Williams denkt dat er een politieke verandering binnen de Formule 1 moet plaatsvinden, omdat het anders nooit lukt voor een team in de achterhoede om in de top drie terecht te komen. Volgens James Vowles, de nieuwe teambaas van de Britse renstal, is het onmogelijk om die inhaalslag te maken zonder dat de organisatie van de koningsklasse ingrijpt.
Aan het begin van het hybride-tijdperk werd Williams tweemaal derde bij de constructeurs. In de twee seizoenen daarna werden ze vijfde, maar een enkel podium werd zo nu en dan nog steeds behaald. Van 2018 tot en met 2020 bevond het team zich plotseling op de allerlaatste positie en in 2020 werden er überhaupt geen punten gescoord. In augustus van dat jaar moest de Williams-familie noodgedwongen het team verkopen aan Dorilton Capital, vanwege de financiële problemen. Mede dankzij een tweede plaats van George Russell in de uiteindelijk afgelaste Grand Prix van België, klom het team omhoog naar de achtste plek in 2021, voordat ze weer zakten naar P10 afgelopen seizoen.
Extra kosten voor achterhoede
"Terugkomen in de top drie is ongelooflijk moeilijk," vertelde Vowles aan de media tijdens het weekend van de Grand Prix van Bahrein. "Ze hebben middelen waarvan je niet durft te dromen, ervaring waarvan je niet durft te dromen, en de beste mensen op de grid. Naarmate je beter wordt in wat je doet, word je ook steeds kostenefficiënter. Ik bedoel dan niet door middel van andere externe technieken, maar simpelweg omdat [de top drie-teams] betere betrouwbaarheid hebben. Dus al die extra kosten worden gedragen door teams in de achterhoede. Ik denk dat de eerste realistische stap voor deze organisatie is om ervoor te zorgen dat we elk jaar net een stapje vooruitgaan."

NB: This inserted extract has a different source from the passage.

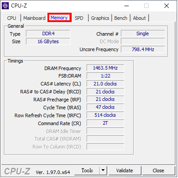The width and height of the screenshot is (178, 178).
Task: Show the Graphics tab
Action: pos(100,18)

Elk jaar dat stapje vooruitgaan is droom nummer één, volgens de 43-jarige Brit. "Droom nummer twee is dat we een plan moeten uitwerken voor de toekomst, en dan praten we over jaren, waarin we beginnen door te breken in de top zes." Vowles denkt dat er aanpassingen gemaakt moeten worden aan de reglementen in de Formule 1 om verdere vooruitgang te kunnen boeken. "Vanaf dat moment zal de sport waarschijnlijk een zekere mate van politieke verandering moeten ondergaan om teams in staat te stellen door te breken in de top drie. Waar de top drie zich op dit moment bevindt, is zo'n sterke positie dat zelfs met windtunneltijd beperken het erg moeilijk is om hen in te halen."